«Notre façon de regarder la nature définit notre façon de la traiter»
David Suzuki (1936)
Être consciente des effets hyper positifs de la nourriture et de la nature sur ma vie m’a conduite vers un projet magnifique: la création d’un jardin forestier organique permanent. Depuis mon arrivée dans les terres agricoles, je rêve d’y voir une campagne saine, une nature laissée à elle-même.

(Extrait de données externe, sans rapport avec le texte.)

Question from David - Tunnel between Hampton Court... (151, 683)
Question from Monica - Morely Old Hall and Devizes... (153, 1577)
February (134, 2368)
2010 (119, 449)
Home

Un soir, je tombe sur une émission de télé parlant de permaculture : c’est exactement le reflet du paradis espéré. Le terme «permaculture» vient de la fusion des mots «permanent» et «agriculture». Le concept est né du constat suivant: pour survivre, une source renouvelable de nourriture et le respect de la terre sont nécessaires. Or, dans nos systèmes industriels, nous n’avons ni l’un ni l’autre. La permaculture imite la nature en reliant les humains, les animaux, les bâtiments et la nature de façon à ce que les déchets des uns deviennent les ressources des autres. Le concept peut sembler compliqué, mais il est beaucoup plus simple qu’il n’y paraît. Et à terme, cultiver de cette manière requiert beaucoup moins d’efforts! Les permaculteurs sont même perçus comme des paresseux... intelligents!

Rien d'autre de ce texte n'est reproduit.